> [Dataset extract]

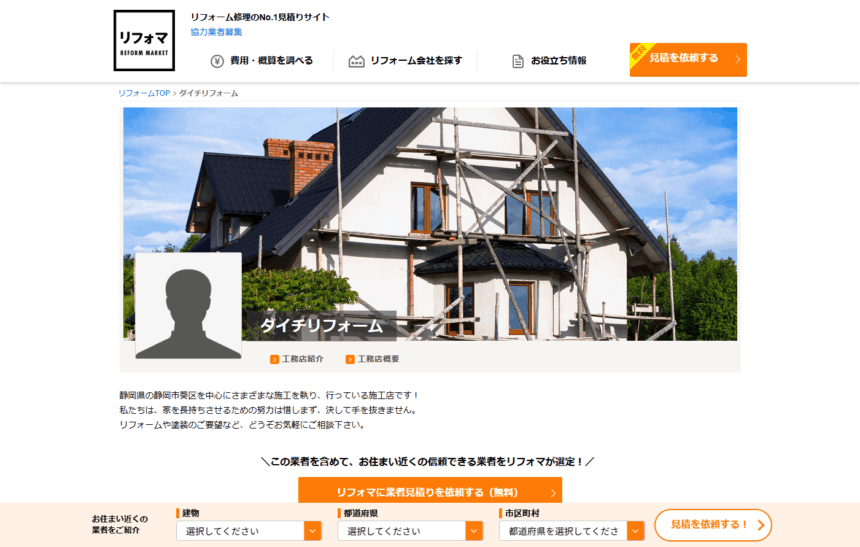Expand the 都道府県 dropdown list
This screenshot has width=860, height=547.
[x=411, y=531]
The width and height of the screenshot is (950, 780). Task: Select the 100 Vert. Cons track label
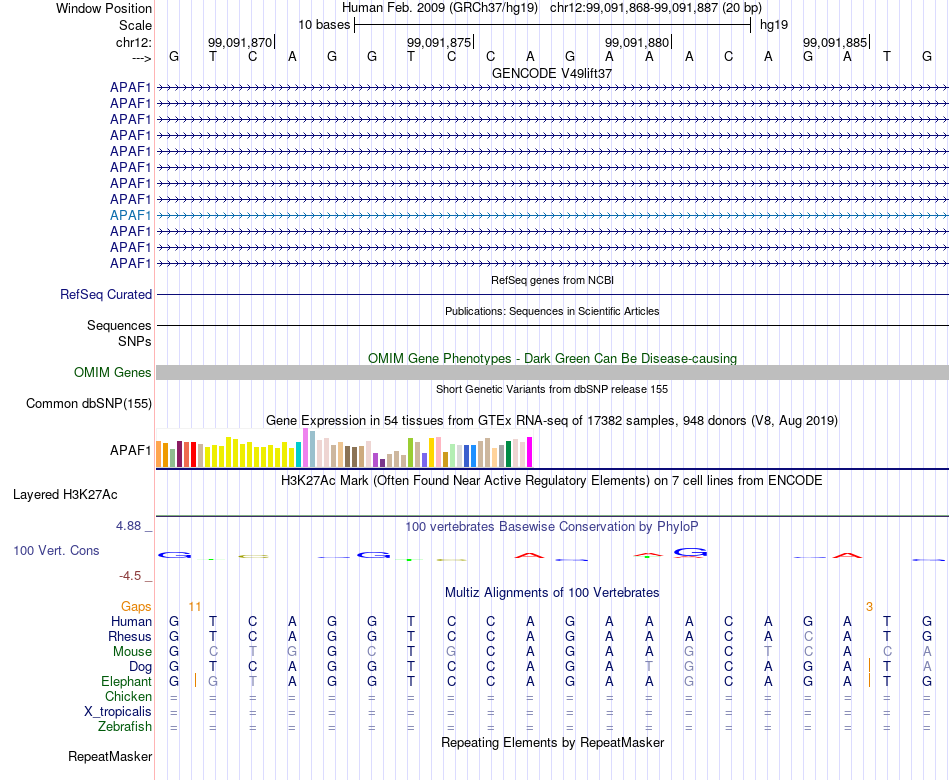56,550
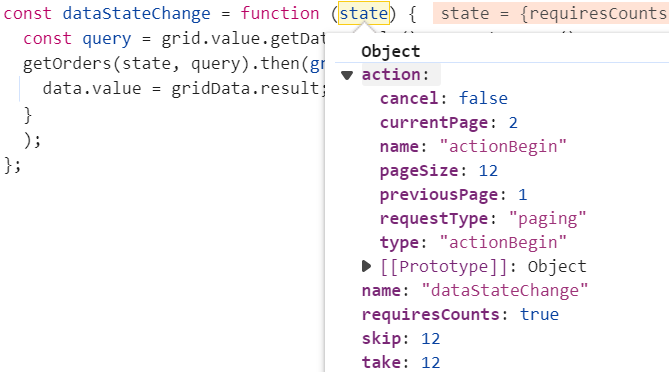
Task: Click the requiresCounts: true property
Action: click(x=460, y=315)
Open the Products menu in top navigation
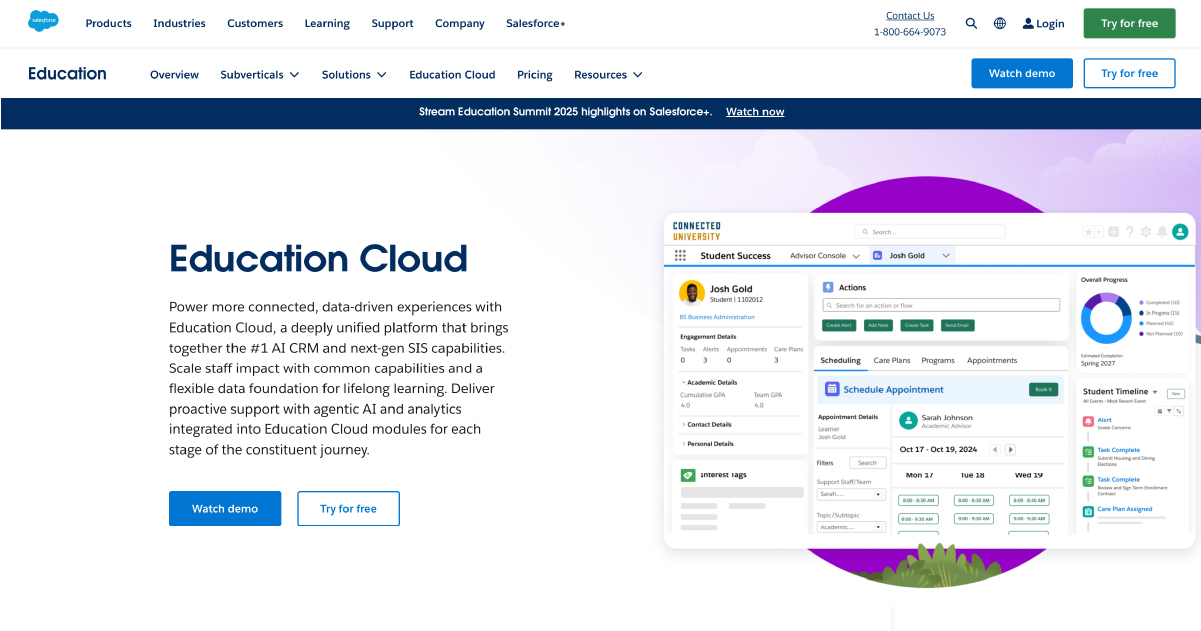Image resolution: width=1201 pixels, height=631 pixels. [x=108, y=23]
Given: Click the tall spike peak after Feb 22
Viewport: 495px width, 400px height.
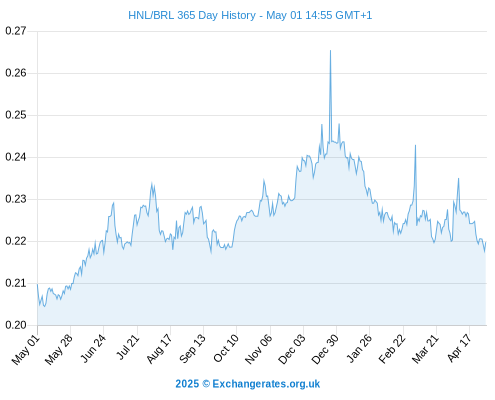Looking at the screenshot, I should pos(415,146).
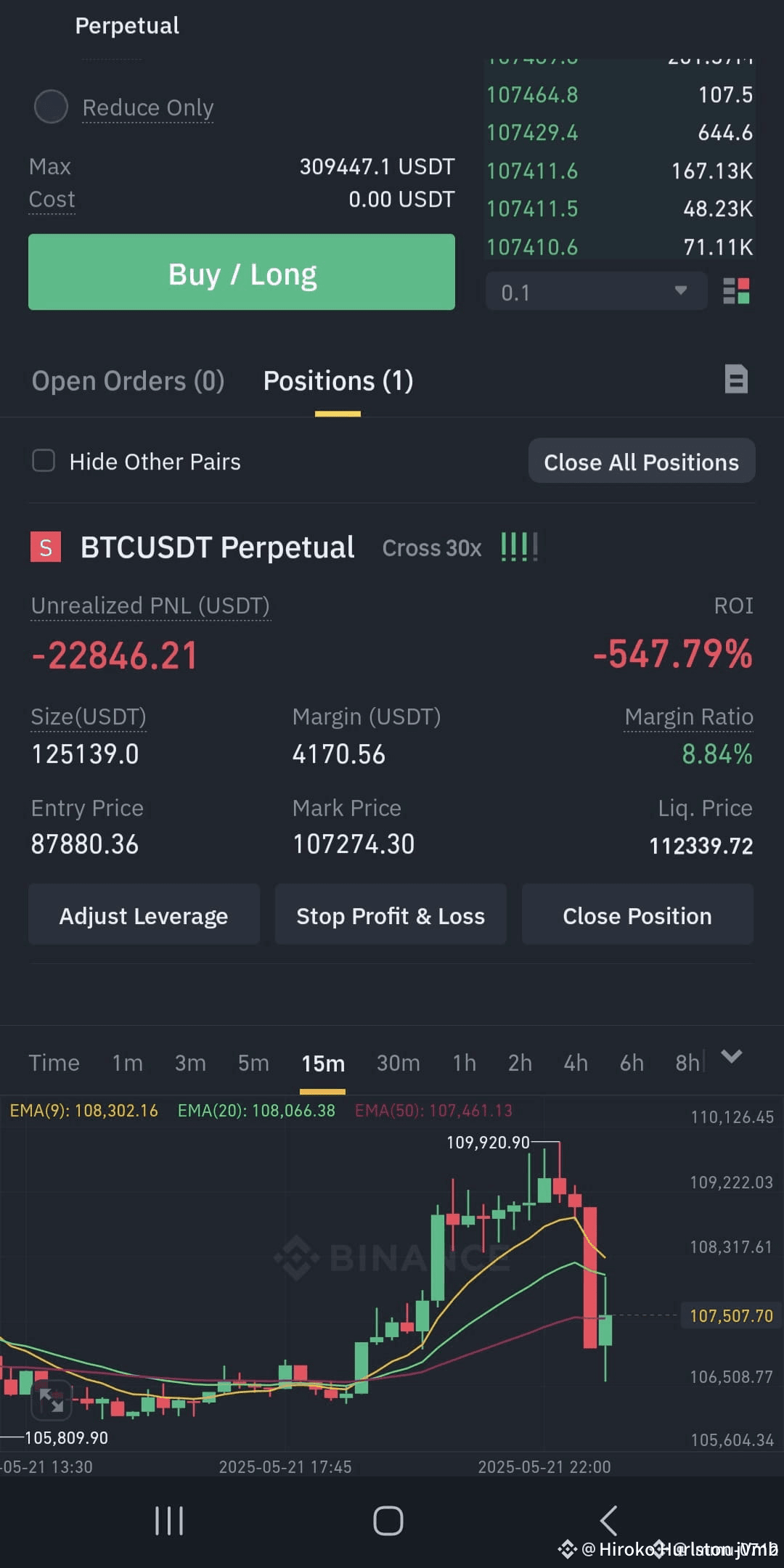Expand more chart intervals chevron

click(x=732, y=1056)
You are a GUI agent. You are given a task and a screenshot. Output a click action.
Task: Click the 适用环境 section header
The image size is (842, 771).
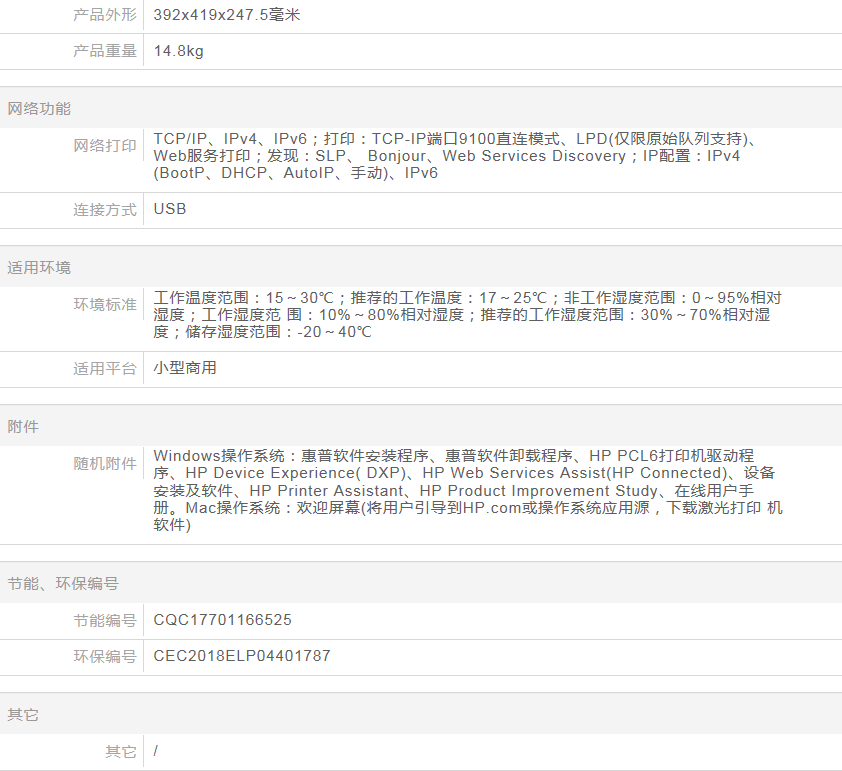(39, 268)
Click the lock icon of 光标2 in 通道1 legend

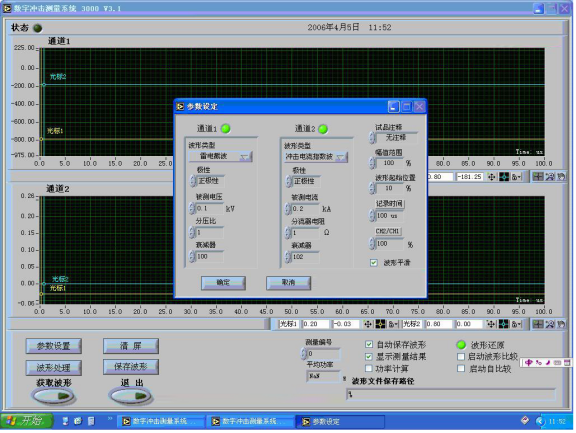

> [What to do] Set out, exactly as given, the line that contains "Task: Click the 适用环境 section header" along with each line after it through the end of the records above; omit the pictures.

> [The completed task]
Task: Click the 适用环境 section header
The image size is (842, 771).
(39, 268)
Click the lock icon of 光标2 in 通道1 legend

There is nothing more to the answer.